Gasthaus "Rossfall" in Urnäsch bleibt unter Schutz

KULTURDENKMAL ⋅ Das Gasthaus Rossfall in Urnäsch, in welchem während Jahrhunderten Alpfahrt-Sennenbälle stattfanden, bleibt als Kulturobjekt unter Schutz gestellt. Dies hat das Bundesgericht entschieden.
21. November 2017, 12:23
Urs-Peter Inderbitzin
In der Landwirtschaftszone der Gemeinde Urnäsch steht ein historisch wertvoller Bau, das Gasthaus Rossfall. In diesem Haus fanden während zwei Jahrhunderten anlässlich der Appenzeller Alpabfahrt Sennenbälle statt. Das Gebäude gilt gemäss einem Gutachten der Eidgenössischen Kommission für Denkmalpflege denn auch als einzigartiger Zeuge der tief verwurzelten, ortsgebundenen regionalen Tradition der Alpabfahrt und des Sennenballs.
 
Da Haus hat strube Zeiten hinter sich. Im Jahre 1981 wurde der nördliche Saaltrakt durch eine Gasexplosion stark beschädigt. In den Jahren 1985/86 wurde der Saal mit finanzieller Unterstützung des Bundes, des Kantons Appenzell Ausserrhoden und der Gemeinde Urnäsch wieder aufgebaut. Im Jahre 1991 kam das mit Holzschindeln eingekleidete Haus kam als Kulturobjekt ausserhalb der Bauzone in den kantonalen Schutzzonenplan.
 

Eternit- statt Holzschindeln

Im Jahre 2001 wurde das Gasthaus verkauft. Die neuen Eigentümer liessen – gestützt auf eine Baubewilligung - die Holzschindeln an den Fassaden des nördlichen Saaltraktes gegen Westen und Norden durch Eternitschindeln ersetzen. Fünf Jahre später stellten die Eigentümer das Gesuch, es sei ihnen zu bewilligen, die Südfassade zu sanieren und auch dort Eternitschindeln anzubringen. Die Sanierung wurde bewilligt, allerdings wurde den Eigentümern die Auflage gemacht, an der Südfassade Holzschindeln zu verwenden. Dieser Auflage kamen die Eigentümer nicht nach; statt Holzschindeln waren Eternitschindeln verbaut worden. Es folgte ein Streit, der bis ans Bundesgericht führte. Die Richter in Lausanne entschieden im Dezember 2008, dass die Eternitschindeln durch Holzschindeln zu ersetzen sind.
 

Schutz des Hauses bleibt

In der Folge ersuchten die Eigentümer die Behörden darum, das Gasthaus Rossfall als Kulturobjekt aus der Schutzzone zu entlassen und ihnen gleichzeitig zu bewilligen, die Eternitschindeln zu belassen.
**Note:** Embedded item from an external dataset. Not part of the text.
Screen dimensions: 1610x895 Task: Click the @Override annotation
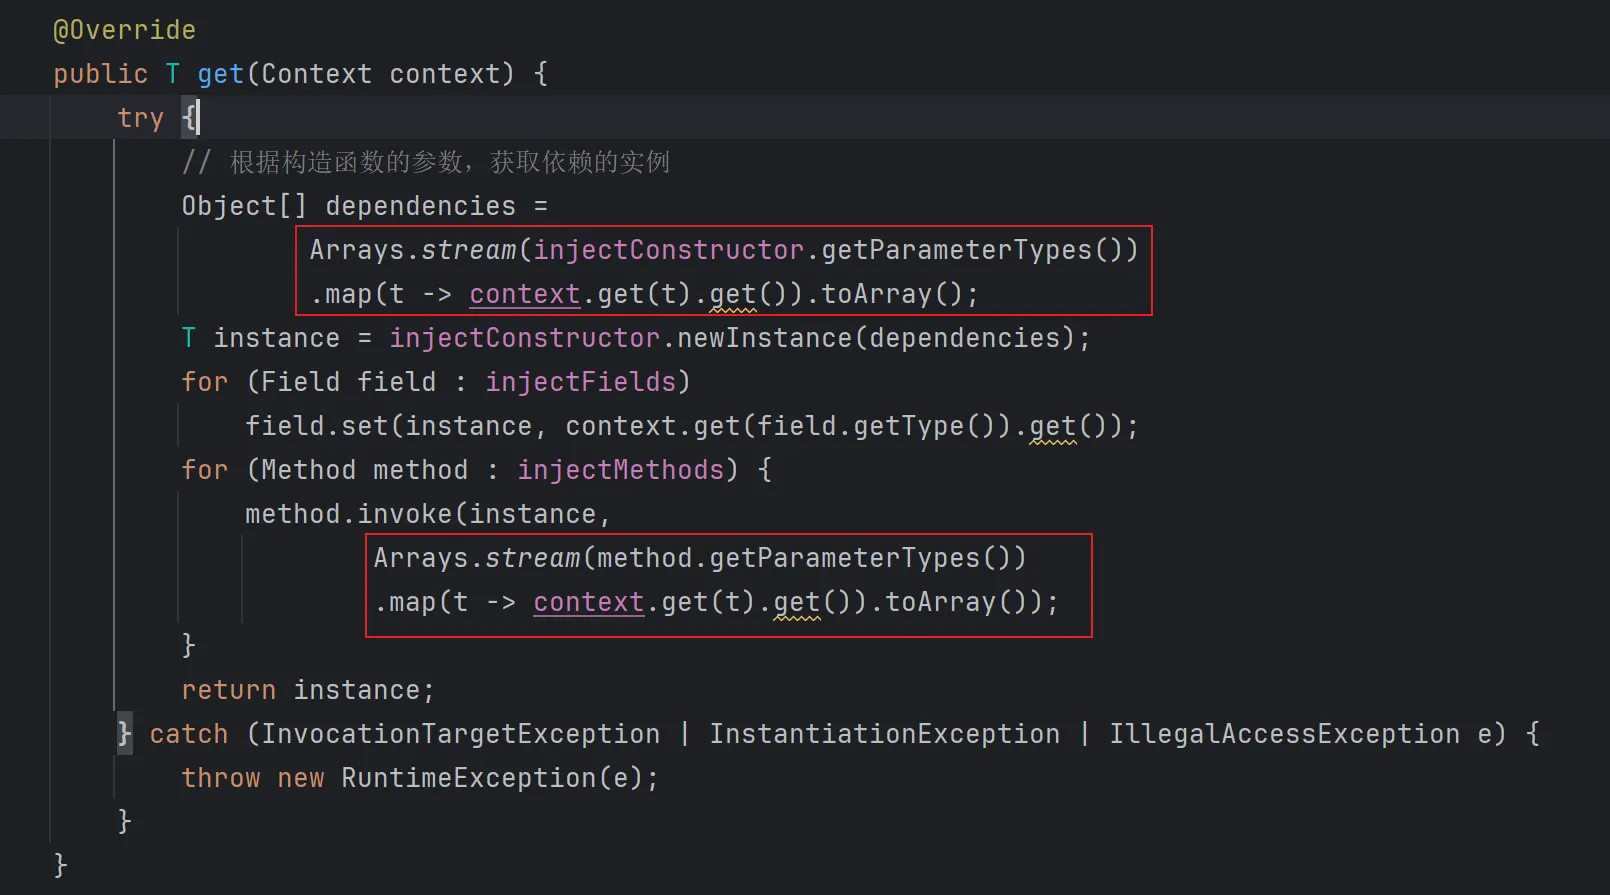point(124,30)
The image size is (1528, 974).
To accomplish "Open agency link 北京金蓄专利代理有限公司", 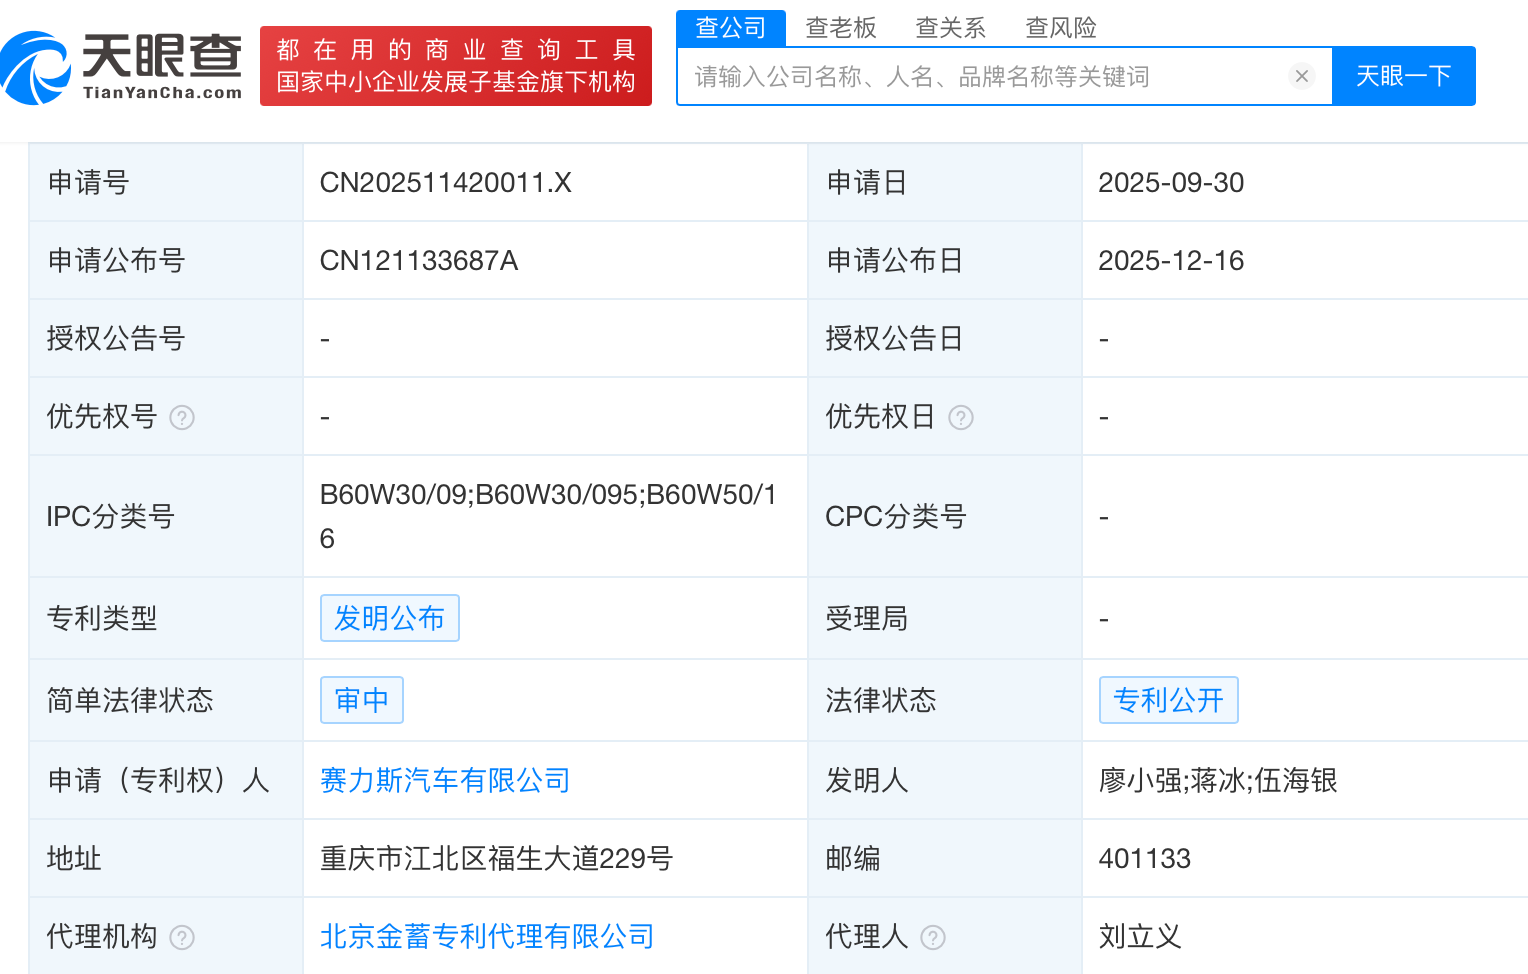I will (x=486, y=936).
Obwohl das Gesuch vom Gemeinderat Urnäsch unterstützt wurde, lehnte es das Ausserrhoder Departement für Bau und Umwelt ab, das Gasthaus aus dem kantonalen Schutzplan zu entlassen. Nach dem Obergericht hat nun auch das Bundesgericht entschieden, dass der "Rossfall" weiterhin als Kulturdenkmal unter Schutz bleibt. Laut dem Urteil aus Lausanne ist dies weder willkürlich noch verstösst es gegen die Eigentumsgarantie.
 

Eternitschindeln müssen ersetzt werden

Entgegen der Auffassung der Eigentümer besteht auch ein öffentliches Interesse am Erhalt der originalgetreuen, mit Holzschindeln bedeckten Fassaden. "Dass Holzschindeln aufgrund ihrer beschränkten Lebensdauer periodisch ersetzt werden müssen, ist aufgrund der ausgewiesenen Schutzwürdigkeit des Gasthofs hinzunehmen", meint das Bundesgericht. Es ist deshalb auch nicht unverhältnismässig, dass die Behörden die Entfernung der – bosgläubig angebrachten – Eternitschindeln und das Anbringen von Holzschindeln verlangen. Das Gasthaus Rossfall war noch während des Verfahrens vor Obergericht an eine Aktiengesellschaft verkauft worden.